Leadership VS Dictatorship

LEADERSHIP positions and capacities are everywhere. However, it is essential to note that not everyone who labels themselves as a leader is an actual leader. Sometimes, their ” leadership ” style isn’t leading the team or guiding them at all. No amount of money, power, or resources will ever allow you to be a leader unless you possess certain skills, abilities, and characteristics—those genuinely needed to lead others in a positive direction.

You see, many “leaders” think once they get the job done that’s leadership. No! The method is just as important as the outcome. I can get the goal and task done, but if at the same time I am forcing my team members, causing them emotional distress, or negatively impacting their performance—is that really leadership? A dictator will probably see results, sure. But at what cost to their team-mates?

It’s hard to mistake a dictator for a leader. In fact, a dictator is often mistaken as a leader because many people don’t often see the difference. Some equate the characteristics of a dictator with that of a leader, because dictatorship is all they know. One of the major differences between a leader and a dictator is that the leader looks to motivate his/her team, whereas a dictator seeks to have absolute/sole power. Simply put, a leader inspires others to implement their visions without coercion, fear, or selfishness.

To be able to lead, you have to put aside your personal agendas and consider the wellness of your entire team. We live in a world today that demands fewer dictators and more leaders. The authoritative leadership styles are slowly changing into democratic ones because people are slowly starting to understand what type of leader they want to represent and guide them.

When it comes to the consequences of one’s actions,a leader has much to be held accountable for. A dictator commands work to be done and often ignores feedback, whereas a leader should be able to evaluate and determine the needs and wishes of the people who follow your lead. There’s a reason why many campaigns for office and leadership posts often emphasize the need for transparency and accountability. Trust is one of the most important factors to consider when in a leadership position. Your team-mates must be able to trust you and your decisions. They should be able to have confidence in you and what you’re doing.

In almost every aspect of life, leadership is required. In church, the pastor is seen as the leader of the congregation. In most workspaces, the supervisor or overseer is seen as the leader of the employees—this is done to ensure that the workers follow through with their goals. In school, sometimes a team leader is appointed to ensure that the group of students completes specific assignments promptly and accurately. The quality of leadership is what affects the entirety of success in a group or organization. I believe respect should always be a two-way street. Team leaders must be able to respect their team-mates at the end of the day to build trust and an overall better bond.

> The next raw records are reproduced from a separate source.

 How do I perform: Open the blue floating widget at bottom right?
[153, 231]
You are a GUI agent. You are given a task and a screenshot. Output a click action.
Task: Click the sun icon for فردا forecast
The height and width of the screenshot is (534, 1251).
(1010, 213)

The truth is, hurt people, hurt other people. The fact that “leaders” lash out or spew negatively onto team-mates often means they have unresolved issues that need addressing. My best advice is to ensure you work on yourself and get the help you need before even attempting to take on a leadership role. You can’t guide and inspire others if you’re not at your very best. “Become the kind of leader that people would follow voluntarily, even if you had no title or position”, said Brian Tracy. If only many of the “leaders” in our communities shared the same sentiments—we’d have more effective groups and organizational functioning in our country.